■ AIM OF THE TASK: Before answering, work out how many lines below contain the string "フクシマ"; the reply is that number alone.

##### RECORDED DATA #####

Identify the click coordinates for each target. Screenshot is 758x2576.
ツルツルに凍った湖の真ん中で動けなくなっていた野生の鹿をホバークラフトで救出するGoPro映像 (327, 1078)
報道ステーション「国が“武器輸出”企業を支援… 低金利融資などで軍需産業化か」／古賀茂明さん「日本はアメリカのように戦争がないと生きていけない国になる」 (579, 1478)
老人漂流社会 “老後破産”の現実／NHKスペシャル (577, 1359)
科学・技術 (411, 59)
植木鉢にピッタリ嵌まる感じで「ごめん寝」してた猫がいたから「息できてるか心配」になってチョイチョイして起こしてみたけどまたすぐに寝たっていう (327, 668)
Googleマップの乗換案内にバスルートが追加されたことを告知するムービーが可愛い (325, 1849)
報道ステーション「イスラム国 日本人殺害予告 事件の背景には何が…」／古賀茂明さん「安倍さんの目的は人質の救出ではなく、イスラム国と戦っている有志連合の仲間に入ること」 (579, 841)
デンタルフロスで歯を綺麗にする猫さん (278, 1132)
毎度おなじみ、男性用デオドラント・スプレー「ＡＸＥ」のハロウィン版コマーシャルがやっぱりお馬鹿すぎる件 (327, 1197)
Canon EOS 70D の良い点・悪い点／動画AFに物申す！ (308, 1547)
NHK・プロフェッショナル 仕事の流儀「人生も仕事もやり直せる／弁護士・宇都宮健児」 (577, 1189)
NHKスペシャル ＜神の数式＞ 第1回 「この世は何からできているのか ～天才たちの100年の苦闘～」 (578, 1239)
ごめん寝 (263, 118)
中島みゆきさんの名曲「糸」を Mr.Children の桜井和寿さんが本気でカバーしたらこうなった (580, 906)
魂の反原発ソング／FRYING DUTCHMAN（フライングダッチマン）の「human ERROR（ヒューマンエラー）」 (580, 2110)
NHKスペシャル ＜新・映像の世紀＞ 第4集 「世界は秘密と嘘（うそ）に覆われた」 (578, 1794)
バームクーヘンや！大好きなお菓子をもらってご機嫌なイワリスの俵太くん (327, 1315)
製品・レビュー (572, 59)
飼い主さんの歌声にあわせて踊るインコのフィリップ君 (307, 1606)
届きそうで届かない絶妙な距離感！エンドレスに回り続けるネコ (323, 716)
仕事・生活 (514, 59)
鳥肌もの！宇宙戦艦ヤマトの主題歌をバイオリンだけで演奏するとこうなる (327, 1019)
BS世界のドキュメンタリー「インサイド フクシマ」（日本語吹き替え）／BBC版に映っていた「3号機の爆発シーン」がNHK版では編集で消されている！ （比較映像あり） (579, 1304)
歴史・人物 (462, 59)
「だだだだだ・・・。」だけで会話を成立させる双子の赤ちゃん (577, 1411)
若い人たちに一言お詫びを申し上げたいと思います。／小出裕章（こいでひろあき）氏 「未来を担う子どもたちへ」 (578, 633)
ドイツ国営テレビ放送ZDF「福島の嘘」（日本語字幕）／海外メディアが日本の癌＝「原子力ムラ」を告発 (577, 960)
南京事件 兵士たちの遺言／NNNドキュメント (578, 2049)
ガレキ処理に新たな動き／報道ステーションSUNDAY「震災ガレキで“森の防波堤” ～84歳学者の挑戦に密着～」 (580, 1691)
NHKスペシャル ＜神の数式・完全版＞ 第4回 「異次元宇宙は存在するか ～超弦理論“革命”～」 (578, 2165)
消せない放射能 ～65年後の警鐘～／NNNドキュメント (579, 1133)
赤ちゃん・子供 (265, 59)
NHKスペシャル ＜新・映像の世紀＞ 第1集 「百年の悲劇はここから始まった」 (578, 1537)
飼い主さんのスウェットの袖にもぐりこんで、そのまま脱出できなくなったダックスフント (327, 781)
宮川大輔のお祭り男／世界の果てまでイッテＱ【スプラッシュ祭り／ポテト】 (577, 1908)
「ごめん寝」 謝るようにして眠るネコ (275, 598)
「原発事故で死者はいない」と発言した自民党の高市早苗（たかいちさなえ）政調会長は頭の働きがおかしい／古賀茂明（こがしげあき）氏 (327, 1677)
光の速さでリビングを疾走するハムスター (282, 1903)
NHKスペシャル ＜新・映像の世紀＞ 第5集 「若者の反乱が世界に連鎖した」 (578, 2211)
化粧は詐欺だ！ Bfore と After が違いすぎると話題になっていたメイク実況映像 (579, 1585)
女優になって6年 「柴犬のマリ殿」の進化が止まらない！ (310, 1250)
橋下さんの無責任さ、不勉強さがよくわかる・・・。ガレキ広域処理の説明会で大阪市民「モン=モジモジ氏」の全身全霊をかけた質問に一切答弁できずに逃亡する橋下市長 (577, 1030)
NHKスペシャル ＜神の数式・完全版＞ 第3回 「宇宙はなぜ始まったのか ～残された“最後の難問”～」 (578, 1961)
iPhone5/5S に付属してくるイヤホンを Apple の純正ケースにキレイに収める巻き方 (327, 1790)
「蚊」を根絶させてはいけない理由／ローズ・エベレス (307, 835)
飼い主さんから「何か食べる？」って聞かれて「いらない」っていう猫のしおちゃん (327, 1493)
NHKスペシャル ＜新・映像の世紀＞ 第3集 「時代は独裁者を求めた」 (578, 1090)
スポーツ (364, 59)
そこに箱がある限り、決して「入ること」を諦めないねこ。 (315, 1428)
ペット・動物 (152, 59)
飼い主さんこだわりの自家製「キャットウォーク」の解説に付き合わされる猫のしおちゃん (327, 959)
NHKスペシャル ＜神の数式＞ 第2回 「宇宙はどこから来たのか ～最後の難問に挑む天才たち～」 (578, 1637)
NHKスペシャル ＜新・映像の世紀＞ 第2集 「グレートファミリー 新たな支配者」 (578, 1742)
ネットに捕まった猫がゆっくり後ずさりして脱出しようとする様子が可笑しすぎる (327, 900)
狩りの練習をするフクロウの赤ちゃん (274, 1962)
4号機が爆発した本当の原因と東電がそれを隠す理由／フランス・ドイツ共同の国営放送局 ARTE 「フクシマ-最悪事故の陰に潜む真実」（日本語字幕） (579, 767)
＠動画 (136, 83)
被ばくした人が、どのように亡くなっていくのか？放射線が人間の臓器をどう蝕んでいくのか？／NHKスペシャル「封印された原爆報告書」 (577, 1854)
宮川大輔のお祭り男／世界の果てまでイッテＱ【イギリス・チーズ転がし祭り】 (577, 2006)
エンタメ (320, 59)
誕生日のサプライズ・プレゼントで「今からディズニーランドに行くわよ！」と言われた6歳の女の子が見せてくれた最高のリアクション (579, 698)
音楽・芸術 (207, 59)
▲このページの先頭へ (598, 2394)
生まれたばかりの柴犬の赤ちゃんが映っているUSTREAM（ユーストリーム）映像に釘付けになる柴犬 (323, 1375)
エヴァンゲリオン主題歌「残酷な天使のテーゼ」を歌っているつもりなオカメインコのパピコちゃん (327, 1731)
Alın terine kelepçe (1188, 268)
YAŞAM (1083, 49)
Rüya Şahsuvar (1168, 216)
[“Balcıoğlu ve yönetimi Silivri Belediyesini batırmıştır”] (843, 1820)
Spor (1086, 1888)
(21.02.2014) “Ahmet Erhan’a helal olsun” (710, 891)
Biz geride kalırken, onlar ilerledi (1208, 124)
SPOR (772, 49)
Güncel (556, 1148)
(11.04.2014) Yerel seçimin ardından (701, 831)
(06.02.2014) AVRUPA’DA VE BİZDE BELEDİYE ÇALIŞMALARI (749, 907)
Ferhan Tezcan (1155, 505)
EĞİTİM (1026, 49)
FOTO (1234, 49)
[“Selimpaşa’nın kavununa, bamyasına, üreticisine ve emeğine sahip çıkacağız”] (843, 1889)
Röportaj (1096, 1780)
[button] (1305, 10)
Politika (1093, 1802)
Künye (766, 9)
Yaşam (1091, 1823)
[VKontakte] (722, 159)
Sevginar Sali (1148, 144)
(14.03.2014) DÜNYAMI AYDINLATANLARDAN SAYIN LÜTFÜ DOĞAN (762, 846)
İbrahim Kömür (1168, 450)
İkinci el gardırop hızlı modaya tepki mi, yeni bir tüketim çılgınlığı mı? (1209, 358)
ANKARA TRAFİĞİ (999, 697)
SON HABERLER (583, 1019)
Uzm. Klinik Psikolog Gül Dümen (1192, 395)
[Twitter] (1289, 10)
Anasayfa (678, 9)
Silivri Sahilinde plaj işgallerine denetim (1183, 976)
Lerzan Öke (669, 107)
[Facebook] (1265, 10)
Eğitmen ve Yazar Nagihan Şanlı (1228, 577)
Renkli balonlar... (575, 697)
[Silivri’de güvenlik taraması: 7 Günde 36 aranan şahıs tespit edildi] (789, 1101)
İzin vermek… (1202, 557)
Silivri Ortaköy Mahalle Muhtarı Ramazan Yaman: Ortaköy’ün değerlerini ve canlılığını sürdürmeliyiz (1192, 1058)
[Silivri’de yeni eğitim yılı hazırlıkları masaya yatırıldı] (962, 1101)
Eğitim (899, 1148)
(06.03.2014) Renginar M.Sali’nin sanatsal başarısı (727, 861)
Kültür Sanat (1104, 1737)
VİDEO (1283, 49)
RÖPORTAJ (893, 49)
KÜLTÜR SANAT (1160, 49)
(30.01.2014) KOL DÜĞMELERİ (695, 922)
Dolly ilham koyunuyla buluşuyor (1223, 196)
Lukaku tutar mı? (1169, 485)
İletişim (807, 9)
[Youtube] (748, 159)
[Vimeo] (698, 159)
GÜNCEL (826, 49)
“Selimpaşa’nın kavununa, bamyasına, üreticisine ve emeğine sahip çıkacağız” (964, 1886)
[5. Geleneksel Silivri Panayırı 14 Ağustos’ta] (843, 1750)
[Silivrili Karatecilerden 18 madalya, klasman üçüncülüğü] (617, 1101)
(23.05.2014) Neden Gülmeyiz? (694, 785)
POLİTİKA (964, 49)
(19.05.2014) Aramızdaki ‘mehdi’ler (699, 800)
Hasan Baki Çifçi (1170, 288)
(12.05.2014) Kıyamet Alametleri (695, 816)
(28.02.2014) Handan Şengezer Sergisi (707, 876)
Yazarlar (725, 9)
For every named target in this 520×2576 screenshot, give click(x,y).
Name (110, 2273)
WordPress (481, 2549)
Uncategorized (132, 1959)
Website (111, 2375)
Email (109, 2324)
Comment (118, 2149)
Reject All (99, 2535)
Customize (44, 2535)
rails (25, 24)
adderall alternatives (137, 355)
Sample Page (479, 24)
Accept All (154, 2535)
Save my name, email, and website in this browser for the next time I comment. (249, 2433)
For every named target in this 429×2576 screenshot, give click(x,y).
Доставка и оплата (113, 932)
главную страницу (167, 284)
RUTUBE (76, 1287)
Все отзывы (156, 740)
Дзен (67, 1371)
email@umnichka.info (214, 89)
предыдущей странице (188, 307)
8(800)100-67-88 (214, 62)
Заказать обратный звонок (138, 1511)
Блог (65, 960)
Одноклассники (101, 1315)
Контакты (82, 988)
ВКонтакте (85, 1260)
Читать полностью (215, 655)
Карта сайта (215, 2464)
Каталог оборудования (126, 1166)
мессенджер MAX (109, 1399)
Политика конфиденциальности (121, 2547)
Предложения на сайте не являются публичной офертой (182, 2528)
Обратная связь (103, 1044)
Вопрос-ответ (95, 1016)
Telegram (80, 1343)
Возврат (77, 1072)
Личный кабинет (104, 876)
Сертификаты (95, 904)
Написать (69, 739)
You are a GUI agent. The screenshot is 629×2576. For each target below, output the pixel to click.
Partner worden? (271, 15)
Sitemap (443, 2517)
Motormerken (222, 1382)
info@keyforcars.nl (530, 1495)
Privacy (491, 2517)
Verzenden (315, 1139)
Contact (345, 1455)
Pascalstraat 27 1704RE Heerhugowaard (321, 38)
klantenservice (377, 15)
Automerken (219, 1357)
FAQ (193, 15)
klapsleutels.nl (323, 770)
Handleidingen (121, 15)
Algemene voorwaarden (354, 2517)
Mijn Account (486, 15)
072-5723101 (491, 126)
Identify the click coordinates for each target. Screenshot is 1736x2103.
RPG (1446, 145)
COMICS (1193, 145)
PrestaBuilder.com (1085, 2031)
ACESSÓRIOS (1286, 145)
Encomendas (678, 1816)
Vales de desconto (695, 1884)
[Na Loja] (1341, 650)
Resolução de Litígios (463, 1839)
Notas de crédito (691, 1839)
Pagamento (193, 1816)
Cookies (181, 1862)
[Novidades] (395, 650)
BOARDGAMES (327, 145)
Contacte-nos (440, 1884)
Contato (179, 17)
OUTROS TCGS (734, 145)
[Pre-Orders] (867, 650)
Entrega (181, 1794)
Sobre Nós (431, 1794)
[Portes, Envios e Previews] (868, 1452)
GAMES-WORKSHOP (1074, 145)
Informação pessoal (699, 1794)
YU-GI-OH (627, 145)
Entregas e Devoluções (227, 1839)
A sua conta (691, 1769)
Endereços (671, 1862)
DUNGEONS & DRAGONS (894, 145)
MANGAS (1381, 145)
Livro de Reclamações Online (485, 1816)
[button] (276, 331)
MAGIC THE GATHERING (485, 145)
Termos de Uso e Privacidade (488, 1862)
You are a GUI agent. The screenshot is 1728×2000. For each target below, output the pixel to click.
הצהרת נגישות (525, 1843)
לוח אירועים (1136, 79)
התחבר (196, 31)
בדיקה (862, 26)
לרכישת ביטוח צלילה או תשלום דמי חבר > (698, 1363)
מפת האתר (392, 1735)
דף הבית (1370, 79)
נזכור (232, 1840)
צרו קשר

#####

■ EXERCISE RESPONSE: 2